Task to complete
Copy out, in full, every row below that contains the word "tool".

Source material
## Begin

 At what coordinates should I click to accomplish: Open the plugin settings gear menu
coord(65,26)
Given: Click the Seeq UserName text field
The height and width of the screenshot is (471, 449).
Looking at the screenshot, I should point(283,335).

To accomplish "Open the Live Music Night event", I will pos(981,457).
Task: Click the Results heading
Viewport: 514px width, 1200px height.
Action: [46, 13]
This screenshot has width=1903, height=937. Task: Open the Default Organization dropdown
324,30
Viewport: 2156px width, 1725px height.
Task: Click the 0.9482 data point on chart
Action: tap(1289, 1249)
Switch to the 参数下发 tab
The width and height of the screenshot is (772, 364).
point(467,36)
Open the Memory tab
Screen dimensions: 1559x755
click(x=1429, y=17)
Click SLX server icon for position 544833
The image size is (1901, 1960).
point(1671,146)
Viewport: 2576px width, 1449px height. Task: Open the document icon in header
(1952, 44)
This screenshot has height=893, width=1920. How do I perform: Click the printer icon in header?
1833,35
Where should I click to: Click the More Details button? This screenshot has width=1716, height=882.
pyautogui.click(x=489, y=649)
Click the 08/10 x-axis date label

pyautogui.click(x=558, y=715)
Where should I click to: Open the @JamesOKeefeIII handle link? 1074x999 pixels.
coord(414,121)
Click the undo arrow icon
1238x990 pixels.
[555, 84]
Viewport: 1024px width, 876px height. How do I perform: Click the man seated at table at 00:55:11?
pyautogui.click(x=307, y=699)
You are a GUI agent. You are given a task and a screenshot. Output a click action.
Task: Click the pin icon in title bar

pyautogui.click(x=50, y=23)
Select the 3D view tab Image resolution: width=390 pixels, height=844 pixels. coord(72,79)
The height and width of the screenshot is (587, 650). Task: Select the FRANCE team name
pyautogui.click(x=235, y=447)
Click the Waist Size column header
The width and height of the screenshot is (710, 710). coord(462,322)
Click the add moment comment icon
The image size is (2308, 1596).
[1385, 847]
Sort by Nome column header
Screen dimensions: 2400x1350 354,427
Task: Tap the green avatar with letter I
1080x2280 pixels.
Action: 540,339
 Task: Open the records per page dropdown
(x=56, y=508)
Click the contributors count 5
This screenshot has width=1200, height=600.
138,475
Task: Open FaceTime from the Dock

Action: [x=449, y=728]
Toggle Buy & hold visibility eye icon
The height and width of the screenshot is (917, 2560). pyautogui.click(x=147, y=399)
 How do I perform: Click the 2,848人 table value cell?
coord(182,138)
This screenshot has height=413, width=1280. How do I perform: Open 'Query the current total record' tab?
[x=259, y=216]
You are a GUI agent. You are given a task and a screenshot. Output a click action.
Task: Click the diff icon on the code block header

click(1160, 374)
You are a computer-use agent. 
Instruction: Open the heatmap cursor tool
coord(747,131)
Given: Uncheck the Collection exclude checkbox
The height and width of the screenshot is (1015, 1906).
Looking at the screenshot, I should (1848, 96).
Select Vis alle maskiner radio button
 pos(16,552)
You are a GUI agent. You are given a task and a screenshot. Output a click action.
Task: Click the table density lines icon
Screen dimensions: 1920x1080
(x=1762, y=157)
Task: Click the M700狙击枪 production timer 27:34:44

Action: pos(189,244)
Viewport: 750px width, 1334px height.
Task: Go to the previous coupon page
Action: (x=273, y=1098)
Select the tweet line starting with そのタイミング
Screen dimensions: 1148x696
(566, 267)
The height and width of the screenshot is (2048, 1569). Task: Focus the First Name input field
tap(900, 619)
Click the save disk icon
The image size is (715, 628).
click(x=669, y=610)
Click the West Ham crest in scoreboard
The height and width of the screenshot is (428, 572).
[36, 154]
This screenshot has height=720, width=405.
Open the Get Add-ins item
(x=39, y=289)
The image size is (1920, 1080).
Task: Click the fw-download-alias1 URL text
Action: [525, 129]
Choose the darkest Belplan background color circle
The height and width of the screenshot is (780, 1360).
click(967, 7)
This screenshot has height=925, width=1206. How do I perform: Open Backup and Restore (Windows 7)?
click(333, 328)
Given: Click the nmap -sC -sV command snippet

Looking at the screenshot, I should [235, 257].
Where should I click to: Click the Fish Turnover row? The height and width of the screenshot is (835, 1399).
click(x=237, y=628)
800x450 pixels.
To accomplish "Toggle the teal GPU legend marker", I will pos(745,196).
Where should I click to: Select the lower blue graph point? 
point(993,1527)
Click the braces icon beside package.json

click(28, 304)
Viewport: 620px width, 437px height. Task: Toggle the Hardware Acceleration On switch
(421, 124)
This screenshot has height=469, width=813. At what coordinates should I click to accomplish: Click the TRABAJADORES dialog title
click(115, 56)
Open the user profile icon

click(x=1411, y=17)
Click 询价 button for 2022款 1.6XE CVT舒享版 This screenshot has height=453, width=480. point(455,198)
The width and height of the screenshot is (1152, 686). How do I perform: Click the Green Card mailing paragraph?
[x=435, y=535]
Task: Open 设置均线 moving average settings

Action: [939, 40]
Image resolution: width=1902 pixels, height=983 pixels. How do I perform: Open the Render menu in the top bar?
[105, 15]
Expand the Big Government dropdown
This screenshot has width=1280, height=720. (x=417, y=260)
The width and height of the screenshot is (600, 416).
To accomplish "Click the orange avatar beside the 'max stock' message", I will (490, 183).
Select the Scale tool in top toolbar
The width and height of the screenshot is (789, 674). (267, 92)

## End

Exercise answer
Instruction: Open the heatmap cursor tool
Select the Scale tool in top toolbar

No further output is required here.